Что сделать:
Продублируйте все записи ниже целиком, не меняя в них ни одного символа.

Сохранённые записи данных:
· · · · ·

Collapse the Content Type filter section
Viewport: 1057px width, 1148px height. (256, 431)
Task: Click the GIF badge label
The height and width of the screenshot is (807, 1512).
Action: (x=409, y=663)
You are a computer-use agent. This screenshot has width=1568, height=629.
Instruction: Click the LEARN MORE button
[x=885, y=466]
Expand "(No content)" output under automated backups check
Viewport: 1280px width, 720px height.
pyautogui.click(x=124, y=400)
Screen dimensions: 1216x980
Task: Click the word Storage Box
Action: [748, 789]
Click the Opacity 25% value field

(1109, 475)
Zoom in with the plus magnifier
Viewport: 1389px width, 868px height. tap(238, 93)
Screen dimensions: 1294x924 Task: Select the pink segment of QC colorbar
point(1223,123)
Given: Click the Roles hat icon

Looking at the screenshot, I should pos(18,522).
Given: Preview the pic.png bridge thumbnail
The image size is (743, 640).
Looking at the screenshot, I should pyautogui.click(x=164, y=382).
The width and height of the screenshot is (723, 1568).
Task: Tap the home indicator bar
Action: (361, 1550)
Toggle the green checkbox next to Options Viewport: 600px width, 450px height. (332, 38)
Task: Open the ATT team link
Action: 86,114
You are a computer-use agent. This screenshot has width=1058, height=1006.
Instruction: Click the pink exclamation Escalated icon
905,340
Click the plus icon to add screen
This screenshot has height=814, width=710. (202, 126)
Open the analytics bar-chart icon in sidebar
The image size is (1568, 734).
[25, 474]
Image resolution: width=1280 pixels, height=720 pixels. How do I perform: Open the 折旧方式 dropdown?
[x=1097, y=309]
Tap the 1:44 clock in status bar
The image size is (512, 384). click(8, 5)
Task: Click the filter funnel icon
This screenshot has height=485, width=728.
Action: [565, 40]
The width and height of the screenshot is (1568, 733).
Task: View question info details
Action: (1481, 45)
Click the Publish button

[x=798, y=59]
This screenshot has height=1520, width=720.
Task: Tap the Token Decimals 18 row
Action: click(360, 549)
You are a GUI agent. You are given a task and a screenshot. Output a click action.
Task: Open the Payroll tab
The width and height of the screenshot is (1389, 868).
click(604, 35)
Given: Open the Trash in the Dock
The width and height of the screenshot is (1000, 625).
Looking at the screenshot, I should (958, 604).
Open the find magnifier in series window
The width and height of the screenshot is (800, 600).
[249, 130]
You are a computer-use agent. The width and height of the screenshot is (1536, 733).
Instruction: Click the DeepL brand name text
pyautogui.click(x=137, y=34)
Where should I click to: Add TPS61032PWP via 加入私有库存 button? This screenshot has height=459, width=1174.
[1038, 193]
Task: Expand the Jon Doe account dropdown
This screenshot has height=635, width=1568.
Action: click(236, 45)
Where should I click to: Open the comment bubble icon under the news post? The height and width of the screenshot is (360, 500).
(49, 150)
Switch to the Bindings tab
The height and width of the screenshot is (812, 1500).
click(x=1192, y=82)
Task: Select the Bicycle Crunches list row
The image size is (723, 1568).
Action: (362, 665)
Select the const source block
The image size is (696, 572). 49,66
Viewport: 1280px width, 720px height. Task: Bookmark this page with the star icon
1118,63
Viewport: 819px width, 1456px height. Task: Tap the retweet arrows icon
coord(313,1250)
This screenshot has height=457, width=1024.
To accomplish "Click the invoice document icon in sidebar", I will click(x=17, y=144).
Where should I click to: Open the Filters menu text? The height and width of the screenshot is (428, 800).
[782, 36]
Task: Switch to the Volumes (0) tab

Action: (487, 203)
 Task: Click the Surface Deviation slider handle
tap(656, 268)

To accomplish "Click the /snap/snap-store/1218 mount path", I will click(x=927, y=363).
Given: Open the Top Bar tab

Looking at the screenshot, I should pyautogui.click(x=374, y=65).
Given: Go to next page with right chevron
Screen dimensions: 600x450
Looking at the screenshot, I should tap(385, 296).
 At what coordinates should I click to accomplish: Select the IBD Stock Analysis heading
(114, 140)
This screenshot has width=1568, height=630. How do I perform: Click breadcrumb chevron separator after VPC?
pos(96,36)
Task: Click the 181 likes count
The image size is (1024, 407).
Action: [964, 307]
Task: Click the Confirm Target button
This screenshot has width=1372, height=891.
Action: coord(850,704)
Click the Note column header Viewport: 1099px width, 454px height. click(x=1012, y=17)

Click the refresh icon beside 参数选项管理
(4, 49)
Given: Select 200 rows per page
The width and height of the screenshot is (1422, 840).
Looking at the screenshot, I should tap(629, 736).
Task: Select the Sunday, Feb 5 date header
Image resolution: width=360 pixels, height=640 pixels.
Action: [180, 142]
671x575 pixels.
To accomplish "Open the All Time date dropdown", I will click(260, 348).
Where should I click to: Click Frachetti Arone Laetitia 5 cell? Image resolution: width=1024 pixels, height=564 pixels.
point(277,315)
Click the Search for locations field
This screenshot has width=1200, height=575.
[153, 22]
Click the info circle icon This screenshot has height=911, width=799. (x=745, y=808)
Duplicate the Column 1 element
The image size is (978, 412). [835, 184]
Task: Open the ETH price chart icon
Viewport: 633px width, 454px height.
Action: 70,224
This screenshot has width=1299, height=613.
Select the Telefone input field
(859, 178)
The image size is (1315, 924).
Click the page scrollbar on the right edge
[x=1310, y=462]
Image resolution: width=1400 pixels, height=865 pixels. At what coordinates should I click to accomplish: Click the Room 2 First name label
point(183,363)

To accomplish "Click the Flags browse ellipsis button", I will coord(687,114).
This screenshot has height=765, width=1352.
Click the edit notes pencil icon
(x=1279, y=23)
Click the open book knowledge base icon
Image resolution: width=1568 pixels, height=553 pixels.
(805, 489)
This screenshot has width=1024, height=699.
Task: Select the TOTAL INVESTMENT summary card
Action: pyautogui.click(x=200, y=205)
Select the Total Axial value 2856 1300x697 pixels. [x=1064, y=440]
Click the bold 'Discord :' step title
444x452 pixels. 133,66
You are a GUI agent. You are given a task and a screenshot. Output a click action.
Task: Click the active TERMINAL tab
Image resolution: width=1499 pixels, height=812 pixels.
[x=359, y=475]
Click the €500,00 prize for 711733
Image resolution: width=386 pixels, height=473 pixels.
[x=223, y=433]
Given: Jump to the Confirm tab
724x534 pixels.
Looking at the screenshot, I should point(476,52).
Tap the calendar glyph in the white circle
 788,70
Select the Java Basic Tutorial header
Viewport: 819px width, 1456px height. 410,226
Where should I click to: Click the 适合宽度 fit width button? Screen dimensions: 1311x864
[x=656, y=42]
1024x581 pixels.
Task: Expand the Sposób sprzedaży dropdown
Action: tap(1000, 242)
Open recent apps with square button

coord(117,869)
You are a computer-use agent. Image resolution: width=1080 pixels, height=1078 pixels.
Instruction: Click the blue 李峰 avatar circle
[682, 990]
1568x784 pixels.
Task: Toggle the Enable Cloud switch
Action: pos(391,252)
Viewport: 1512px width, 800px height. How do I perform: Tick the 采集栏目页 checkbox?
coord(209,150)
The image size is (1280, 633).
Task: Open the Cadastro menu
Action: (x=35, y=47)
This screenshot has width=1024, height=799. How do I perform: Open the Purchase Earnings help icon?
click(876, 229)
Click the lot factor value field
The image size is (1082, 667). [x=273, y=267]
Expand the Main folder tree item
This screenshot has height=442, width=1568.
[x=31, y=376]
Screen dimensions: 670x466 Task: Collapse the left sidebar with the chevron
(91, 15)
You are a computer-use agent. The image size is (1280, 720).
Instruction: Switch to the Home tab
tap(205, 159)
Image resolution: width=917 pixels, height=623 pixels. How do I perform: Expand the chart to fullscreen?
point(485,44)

· · · · ·

Ответ:
Collapse the Content Type filter section
Viewport: 1057px width, 1148px height. (256, 431)
Task: Click the GIF badge label
The height and width of the screenshot is (807, 1512).
Action: (x=409, y=663)
You are a computer-use agent. This screenshot has width=1568, height=629.
Instruction: Click the LEARN MORE button
[x=885, y=466]
Expand "(No content)" output under automated backups check
Viewport: 1280px width, 720px height.
pyautogui.click(x=124, y=400)
Screen dimensions: 1216x980
Task: Click the word Storage Box
Action: [748, 789]
Click the Opacity 25% value field

(1109, 475)
Zoom in with the plus magnifier
Viewport: 1389px width, 868px height. tap(238, 93)
Screen dimensions: 1294x924 Task: Select the pink segment of QC colorbar
point(1223,123)
Given: Click the Roles hat icon

Looking at the screenshot, I should pos(18,522).
Given: Preview the pic.png bridge thumbnail
The image size is (743, 640).
Looking at the screenshot, I should pyautogui.click(x=164, y=382).
The width and height of the screenshot is (723, 1568).
Task: Tap the home indicator bar
Action: (361, 1550)
Toggle the green checkbox next to Options Viewport: 600px width, 450px height. (332, 38)
Task: Open the ATT team link
Action: 86,114
You are a computer-use agent. This screenshot has width=1058, height=1006.
Instruction: Click the pink exclamation Escalated icon
905,340
Click the plus icon to add screen
This screenshot has height=814, width=710. (202, 126)
Open the analytics bar-chart icon in sidebar
The image size is (1568, 734).
[25, 474]
Image resolution: width=1280 pixels, height=720 pixels. How do I perform: Open the 折旧方式 dropdown?
[x=1097, y=309]
Tap the 1:44 clock in status bar
The image size is (512, 384). click(8, 5)
Task: Click the filter funnel icon
This screenshot has height=485, width=728.
Action: [565, 40]
The width and height of the screenshot is (1568, 733).
Task: View question info details
Action: (1481, 45)
Click the Publish button

[x=798, y=59]
This screenshot has height=1520, width=720.
Task: Tap the Token Decimals 18 row
Action: click(360, 549)
You are a GUI agent. You are given a task and a screenshot. Output a click action.
Task: Open the Payroll tab
The width and height of the screenshot is (1389, 868).
click(604, 35)
Given: Open the Trash in the Dock
The width and height of the screenshot is (1000, 625).
Looking at the screenshot, I should (958, 604).
Open the find magnifier in series window
The width and height of the screenshot is (800, 600).
[249, 130]
You are a computer-use agent. The width and height of the screenshot is (1536, 733).
Instruction: Click the DeepL brand name text
pyautogui.click(x=137, y=34)
Where should I click to: Add TPS61032PWP via 加入私有库存 button? This screenshot has height=459, width=1174.
[1038, 193]
Task: Expand the Jon Doe account dropdown
This screenshot has height=635, width=1568.
Action: click(236, 45)
Where should I click to: Open the comment bubble icon under the news post? The height and width of the screenshot is (360, 500).
(49, 150)
Switch to the Bindings tab
The height and width of the screenshot is (812, 1500).
click(x=1192, y=82)
Task: Select the Bicycle Crunches list row
The image size is (723, 1568).
Action: (362, 665)
Select the const source block
The image size is (696, 572). 49,66
Viewport: 1280px width, 720px height. Task: Bookmark this page with the star icon
1118,63
Viewport: 819px width, 1456px height. Task: Tap the retweet arrows icon
coord(313,1250)
This screenshot has height=457, width=1024.
To accomplish "Click the invoice document icon in sidebar", I will click(x=17, y=144).
Where should I click to: Open the Filters menu text? The height and width of the screenshot is (428, 800).
[782, 36]
Task: Switch to the Volumes (0) tab

Action: (487, 203)
 Task: Click the Surface Deviation slider handle
tap(656, 268)

To accomplish "Click the /snap/snap-store/1218 mount path", I will click(x=927, y=363).
Given: Open the Top Bar tab

Looking at the screenshot, I should pyautogui.click(x=374, y=65).
Given: Go to next page with right chevron
Screen dimensions: 600x450
Looking at the screenshot, I should tap(385, 296).
 At what coordinates should I click to accomplish: Select the IBD Stock Analysis heading
(114, 140)
This screenshot has width=1568, height=630. How do I perform: Click breadcrumb chevron separator after VPC?
pos(96,36)
Task: Click the 181 likes count
The image size is (1024, 407).
Action: [964, 307]
Task: Click the Confirm Target button
This screenshot has width=1372, height=891.
Action: coord(850,704)
Click the Note column header Viewport: 1099px width, 454px height. click(x=1012, y=17)

Click the refresh icon beside 参数选项管理
(4, 49)
Given: Select 200 rows per page
The width and height of the screenshot is (1422, 840).
Looking at the screenshot, I should tap(629, 736).
Task: Select the Sunday, Feb 5 date header
Image resolution: width=360 pixels, height=640 pixels.
Action: [180, 142]
671x575 pixels.
To accomplish "Open the All Time date dropdown", I will click(260, 348).
Where should I click to: Click Frachetti Arone Laetitia 5 cell? Image resolution: width=1024 pixels, height=564 pixels.
point(277,315)
Click the Search for locations field
This screenshot has width=1200, height=575.
[153, 22]
Click the info circle icon This screenshot has height=911, width=799. (x=745, y=808)
Duplicate the Column 1 element
The image size is (978, 412). [835, 184]
Task: Open the ETH price chart icon
Viewport: 633px width, 454px height.
Action: 70,224
This screenshot has width=1299, height=613.
Select the Telefone input field
(859, 178)
The image size is (1315, 924).
Click the page scrollbar on the right edge
[x=1310, y=462]
Image resolution: width=1400 pixels, height=865 pixels. At what coordinates should I click to accomplish: Click the Room 2 First name label
point(183,363)

To accomplish "Click the Flags browse ellipsis button", I will coord(687,114).
This screenshot has height=765, width=1352.
Click the edit notes pencil icon
(x=1279, y=23)
Click the open book knowledge base icon
Image resolution: width=1568 pixels, height=553 pixels.
(805, 489)
This screenshot has width=1024, height=699.
Task: Select the TOTAL INVESTMENT summary card
Action: pyautogui.click(x=200, y=205)
Select the Total Axial value 2856 1300x697 pixels. [x=1064, y=440]
Click the bold 'Discord :' step title
444x452 pixels. 133,66
You are a GUI agent. You are given a task and a screenshot. Output a click action.
Task: Click the active TERMINAL tab
Image resolution: width=1499 pixels, height=812 pixels.
[x=359, y=475]
Click the €500,00 prize for 711733
Image resolution: width=386 pixels, height=473 pixels.
[x=223, y=433]
Given: Jump to the Confirm tab
724x534 pixels.
Looking at the screenshot, I should point(476,52).
Tap the calendar glyph in the white circle
 788,70
Select the Java Basic Tutorial header
Viewport: 819px width, 1456px height. 410,226
Where should I click to: Click the 适合宽度 fit width button? Screen dimensions: 1311x864
[x=656, y=42]
1024x581 pixels.
Task: Expand the Sposób sprzedaży dropdown
Action: tap(1000, 242)
Open recent apps with square button

coord(117,869)
You are a computer-use agent. Image resolution: width=1080 pixels, height=1078 pixels.
Instruction: Click the blue 李峰 avatar circle
[682, 990]
1568x784 pixels.
Task: Toggle the Enable Cloud switch
Action: pos(391,252)
Viewport: 1512px width, 800px height. How do I perform: Tick the 采集栏目页 checkbox?
coord(209,150)
The image size is (1280, 633).
Task: Open the Cadastro menu
Action: (x=35, y=47)
This screenshot has width=1024, height=799. How do I perform: Open the Purchase Earnings help icon?
click(876, 229)
Click the lot factor value field
The image size is (1082, 667). [x=273, y=267]
Expand the Main folder tree item
This screenshot has height=442, width=1568.
[x=31, y=376]
Screen dimensions: 670x466 Task: Collapse the left sidebar with the chevron
(91, 15)
You are a computer-use agent. The image size is (1280, 720).
Instruction: Switch to the Home tab
tap(205, 159)
Image resolution: width=917 pixels, height=623 pixels. How do I perform: Expand the chart to fullscreen?
point(485,44)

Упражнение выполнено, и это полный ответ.